Fireball – This actually was the kid’s real name, he claimed. Fireball claimed to be a God I think. He was a short fat black kid who was a grade below me. I think he got too caught up in some fantasy game. I had a fish named Fireball so I always took a liking to this classmate. I think the only conversation I ever had with him was when I asked him to sign my yearbook. He wrote his name in huge block letter and didn’t even include his last name. He wrote “Ready for high school cause I know I am” which was a lie because I’m pretty sure he wasn’t ready for much. I have no clue whatever happened to Fireball. I just hope he’s somewhere safe, like away from all humans.

Lollipop – “Yo Tim have a great summer and maybe I will see you again” wrote this weird kid. I never did see Lollipop again. The way Lollipop got his name was in 6th grade we were given laminated maps to draw on with laminated markers. Mrs. Ashton was hung over. It was a nice silent activity and out of nowhere he mumbles something that phonetically sounded like “blah blu blah fwa” then added “I drew a lollipop!” He lifted his map in the air to show us that he indeed did draw a lollipop extending from South America all the way across the Atlantic into somewhere in Germany. Lollipop had red hair so it kind of makes sense how retarded he was. Lollipop and I actually become somewhat friends. By that I mean he made fun of me for having dry skin on my face but also at one point tried helping to get a girl to dance with me. I guess things even out like that.

Mr. Douglas – Sixth grade was a strange year for me.

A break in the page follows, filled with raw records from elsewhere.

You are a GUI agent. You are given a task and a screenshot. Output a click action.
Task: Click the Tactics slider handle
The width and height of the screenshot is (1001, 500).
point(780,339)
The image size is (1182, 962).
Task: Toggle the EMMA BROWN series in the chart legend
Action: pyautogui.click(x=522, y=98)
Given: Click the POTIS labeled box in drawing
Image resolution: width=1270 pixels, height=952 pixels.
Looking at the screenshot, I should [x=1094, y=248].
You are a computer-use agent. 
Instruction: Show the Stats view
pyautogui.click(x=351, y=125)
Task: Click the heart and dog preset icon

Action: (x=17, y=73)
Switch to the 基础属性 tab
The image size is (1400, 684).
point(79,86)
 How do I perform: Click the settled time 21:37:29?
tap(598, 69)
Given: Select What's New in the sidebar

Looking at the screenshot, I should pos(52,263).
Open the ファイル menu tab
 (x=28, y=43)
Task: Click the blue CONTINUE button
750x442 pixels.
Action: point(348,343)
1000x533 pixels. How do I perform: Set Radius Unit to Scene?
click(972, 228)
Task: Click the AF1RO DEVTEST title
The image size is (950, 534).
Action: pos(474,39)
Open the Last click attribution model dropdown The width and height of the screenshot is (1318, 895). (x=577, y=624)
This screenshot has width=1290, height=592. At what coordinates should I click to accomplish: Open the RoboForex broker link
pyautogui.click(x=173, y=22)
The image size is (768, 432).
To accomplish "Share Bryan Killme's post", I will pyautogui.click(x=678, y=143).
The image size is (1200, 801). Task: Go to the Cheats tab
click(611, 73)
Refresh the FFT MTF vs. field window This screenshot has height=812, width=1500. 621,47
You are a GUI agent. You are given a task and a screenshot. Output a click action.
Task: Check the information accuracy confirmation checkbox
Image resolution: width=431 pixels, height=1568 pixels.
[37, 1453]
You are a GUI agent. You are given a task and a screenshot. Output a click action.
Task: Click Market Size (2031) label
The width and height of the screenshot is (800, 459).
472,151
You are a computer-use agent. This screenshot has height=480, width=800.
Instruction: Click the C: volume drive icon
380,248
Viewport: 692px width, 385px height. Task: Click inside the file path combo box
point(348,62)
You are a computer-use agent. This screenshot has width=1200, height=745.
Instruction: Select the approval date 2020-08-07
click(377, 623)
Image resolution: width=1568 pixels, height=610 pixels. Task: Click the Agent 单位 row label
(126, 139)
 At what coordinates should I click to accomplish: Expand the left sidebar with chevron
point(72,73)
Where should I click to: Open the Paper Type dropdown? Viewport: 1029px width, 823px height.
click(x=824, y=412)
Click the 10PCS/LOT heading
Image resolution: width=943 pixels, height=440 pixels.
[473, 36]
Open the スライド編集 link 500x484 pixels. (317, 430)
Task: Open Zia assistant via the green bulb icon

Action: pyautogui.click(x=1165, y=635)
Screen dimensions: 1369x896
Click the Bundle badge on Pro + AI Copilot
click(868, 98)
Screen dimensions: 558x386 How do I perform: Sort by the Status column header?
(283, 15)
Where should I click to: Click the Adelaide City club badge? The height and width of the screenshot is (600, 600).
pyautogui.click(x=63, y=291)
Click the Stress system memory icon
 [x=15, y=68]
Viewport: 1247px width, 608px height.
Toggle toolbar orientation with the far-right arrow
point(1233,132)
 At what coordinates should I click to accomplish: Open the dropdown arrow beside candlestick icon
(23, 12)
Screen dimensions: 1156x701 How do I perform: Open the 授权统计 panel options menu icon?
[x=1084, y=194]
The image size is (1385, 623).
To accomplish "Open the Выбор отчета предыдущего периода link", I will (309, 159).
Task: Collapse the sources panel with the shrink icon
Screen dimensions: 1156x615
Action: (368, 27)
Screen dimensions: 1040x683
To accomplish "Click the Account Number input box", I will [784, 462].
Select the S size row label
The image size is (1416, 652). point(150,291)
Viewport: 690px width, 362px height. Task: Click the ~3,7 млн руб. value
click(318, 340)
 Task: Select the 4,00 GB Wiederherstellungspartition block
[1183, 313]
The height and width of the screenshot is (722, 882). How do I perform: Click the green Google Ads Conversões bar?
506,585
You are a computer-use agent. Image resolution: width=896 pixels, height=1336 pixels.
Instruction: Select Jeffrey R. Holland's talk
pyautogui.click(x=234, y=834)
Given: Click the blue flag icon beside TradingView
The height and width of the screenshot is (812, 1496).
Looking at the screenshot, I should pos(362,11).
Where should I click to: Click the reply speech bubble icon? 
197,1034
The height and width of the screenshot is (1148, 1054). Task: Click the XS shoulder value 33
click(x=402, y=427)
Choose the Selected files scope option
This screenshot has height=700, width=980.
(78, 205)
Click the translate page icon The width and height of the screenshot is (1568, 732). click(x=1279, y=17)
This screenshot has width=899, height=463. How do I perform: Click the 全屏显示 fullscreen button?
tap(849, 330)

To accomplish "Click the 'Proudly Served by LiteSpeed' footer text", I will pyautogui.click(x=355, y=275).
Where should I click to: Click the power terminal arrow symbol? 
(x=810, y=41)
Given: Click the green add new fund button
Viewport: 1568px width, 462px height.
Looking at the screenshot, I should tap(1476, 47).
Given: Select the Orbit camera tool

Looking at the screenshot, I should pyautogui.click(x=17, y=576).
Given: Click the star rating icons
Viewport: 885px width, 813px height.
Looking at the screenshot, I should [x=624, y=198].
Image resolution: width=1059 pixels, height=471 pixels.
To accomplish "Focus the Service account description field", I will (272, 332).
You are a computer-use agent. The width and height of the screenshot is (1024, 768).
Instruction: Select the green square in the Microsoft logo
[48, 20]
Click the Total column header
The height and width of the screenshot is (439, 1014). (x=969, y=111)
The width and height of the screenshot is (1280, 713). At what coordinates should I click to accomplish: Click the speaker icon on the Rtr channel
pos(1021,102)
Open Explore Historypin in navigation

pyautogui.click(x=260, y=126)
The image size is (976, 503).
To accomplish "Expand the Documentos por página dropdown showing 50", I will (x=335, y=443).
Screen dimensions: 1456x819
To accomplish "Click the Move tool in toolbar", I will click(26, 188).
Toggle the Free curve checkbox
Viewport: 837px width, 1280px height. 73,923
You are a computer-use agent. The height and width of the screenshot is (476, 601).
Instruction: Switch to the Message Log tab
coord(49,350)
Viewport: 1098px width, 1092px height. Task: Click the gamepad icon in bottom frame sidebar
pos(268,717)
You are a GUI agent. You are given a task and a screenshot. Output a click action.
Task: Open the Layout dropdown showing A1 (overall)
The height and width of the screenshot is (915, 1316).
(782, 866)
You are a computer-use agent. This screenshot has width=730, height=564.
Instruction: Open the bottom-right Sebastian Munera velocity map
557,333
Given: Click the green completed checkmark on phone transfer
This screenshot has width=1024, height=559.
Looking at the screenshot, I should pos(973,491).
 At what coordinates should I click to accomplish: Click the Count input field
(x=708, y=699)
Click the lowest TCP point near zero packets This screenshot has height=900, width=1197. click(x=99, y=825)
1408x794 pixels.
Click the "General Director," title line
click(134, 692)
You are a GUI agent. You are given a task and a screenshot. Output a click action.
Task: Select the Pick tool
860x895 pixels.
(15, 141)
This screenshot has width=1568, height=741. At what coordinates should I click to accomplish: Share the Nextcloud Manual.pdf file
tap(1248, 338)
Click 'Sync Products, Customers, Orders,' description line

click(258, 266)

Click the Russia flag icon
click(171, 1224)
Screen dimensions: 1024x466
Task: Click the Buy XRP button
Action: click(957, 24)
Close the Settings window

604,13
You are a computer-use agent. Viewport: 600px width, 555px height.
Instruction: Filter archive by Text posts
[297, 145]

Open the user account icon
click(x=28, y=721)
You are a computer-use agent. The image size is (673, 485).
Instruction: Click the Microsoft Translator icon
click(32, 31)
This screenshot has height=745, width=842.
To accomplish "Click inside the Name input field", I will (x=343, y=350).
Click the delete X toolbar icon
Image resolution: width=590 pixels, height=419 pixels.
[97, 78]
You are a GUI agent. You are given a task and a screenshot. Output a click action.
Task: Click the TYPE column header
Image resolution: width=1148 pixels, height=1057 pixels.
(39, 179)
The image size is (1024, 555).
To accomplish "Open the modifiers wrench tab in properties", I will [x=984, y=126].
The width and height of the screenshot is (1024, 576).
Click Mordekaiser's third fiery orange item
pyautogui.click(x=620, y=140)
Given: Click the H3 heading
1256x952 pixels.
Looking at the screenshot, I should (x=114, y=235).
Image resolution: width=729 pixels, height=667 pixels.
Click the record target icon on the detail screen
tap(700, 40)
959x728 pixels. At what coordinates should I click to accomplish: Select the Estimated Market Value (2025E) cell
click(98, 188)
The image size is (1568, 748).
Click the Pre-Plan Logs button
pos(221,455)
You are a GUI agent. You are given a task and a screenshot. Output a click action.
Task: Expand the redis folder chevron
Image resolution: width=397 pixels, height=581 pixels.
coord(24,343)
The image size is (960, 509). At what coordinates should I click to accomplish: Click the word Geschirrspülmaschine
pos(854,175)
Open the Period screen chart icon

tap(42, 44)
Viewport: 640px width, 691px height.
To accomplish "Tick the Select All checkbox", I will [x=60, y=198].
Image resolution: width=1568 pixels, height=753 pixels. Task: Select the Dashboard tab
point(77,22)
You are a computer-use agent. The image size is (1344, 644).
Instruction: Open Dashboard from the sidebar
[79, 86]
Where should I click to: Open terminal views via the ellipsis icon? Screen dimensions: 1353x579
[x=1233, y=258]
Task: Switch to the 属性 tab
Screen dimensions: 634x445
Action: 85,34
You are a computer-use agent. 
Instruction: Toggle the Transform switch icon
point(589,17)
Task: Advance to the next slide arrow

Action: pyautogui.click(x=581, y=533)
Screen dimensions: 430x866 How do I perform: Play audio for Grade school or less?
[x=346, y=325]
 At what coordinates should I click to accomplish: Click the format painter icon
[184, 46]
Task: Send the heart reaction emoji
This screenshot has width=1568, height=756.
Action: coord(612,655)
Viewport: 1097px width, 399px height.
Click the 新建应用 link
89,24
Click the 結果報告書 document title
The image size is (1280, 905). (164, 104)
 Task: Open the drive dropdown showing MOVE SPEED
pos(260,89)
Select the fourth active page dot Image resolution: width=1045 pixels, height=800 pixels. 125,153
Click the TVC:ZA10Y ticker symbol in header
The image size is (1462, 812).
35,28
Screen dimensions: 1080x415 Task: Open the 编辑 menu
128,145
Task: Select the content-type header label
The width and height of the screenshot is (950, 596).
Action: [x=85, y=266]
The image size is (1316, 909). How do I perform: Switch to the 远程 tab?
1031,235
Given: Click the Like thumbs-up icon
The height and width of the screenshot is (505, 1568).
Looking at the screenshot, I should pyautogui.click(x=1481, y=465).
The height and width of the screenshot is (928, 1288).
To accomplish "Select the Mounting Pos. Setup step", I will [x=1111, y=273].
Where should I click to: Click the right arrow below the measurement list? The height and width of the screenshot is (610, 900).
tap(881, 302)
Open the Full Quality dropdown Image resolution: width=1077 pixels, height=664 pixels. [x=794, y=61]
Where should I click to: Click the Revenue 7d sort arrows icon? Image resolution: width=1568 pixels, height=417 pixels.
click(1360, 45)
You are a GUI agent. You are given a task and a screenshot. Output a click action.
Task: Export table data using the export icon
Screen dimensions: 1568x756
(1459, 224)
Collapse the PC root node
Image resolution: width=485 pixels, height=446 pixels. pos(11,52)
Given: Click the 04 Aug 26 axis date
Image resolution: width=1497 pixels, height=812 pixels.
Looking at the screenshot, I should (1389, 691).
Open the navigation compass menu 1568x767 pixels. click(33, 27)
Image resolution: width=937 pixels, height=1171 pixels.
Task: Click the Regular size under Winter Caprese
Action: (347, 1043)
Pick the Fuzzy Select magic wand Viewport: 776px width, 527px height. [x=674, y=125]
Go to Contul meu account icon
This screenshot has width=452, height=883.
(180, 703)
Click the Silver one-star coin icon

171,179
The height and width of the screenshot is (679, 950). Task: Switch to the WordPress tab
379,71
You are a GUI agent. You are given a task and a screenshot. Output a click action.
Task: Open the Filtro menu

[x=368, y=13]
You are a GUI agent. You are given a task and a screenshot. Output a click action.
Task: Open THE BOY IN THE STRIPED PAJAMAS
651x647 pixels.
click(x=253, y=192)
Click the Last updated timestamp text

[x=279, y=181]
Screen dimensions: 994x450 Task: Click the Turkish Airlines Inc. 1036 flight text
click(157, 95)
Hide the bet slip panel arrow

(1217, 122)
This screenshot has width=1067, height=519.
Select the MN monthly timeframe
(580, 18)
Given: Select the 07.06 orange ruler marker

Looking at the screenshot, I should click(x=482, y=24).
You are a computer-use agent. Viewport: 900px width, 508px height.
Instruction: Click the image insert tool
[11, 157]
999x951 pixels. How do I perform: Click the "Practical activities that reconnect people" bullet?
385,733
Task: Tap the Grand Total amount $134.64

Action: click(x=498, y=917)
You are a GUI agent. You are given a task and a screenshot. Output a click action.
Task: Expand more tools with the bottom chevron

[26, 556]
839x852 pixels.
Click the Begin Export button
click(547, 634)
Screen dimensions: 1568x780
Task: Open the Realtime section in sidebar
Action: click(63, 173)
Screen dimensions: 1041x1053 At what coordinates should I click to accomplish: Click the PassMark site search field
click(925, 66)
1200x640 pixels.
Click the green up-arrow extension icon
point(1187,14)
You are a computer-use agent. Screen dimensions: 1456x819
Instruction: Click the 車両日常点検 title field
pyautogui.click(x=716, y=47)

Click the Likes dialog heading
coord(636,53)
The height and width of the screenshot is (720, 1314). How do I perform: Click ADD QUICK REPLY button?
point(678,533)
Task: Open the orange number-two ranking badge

Seventh was the one where everyone picked on me, but sixth was the one where I met a lot of weirdos. Mr. Douglas was one of them. He gets his name because on the very first day of school he came up to my friend and I (this was the same day that Boomhouer attacked us and in the same spot) and he asked us a question about our principal, Mr. Douglas. Thing is, Mr. Douglas wasn’t our principal’s name yet this idiot thought it was. So if you’re taking notes, Mr. Douglas doesn’t exist. He had apparently read some paper sent home or the student handbook and they used an example principal as Mr. Douglas. He had assumed that was our principal’s name too. I didn’t talk to him much after that. We were divided into two groups in that school, the Lenapes and the Mohawks. Our school mascot was also a Native American with a gigantic nose. After 9/11 they changed it to the Stars and Stripes. You go from honorable indigenous people to exploding masses of gas and a row of parallel lines. Yeah that’s cooler and patriotic. In my yearbook he wrote his name upside down. I guess he wanted to be an ass. Or maybe he was that stupid. It wouldn’t surprise me. He always wore horrible clothing. For some reason in my head he looked like Doug Funnie with a pedophile mustache.

You’re welcome one person who actually enjoyed reading this because you know who everyone is.

Who were some of the strange kids you knew?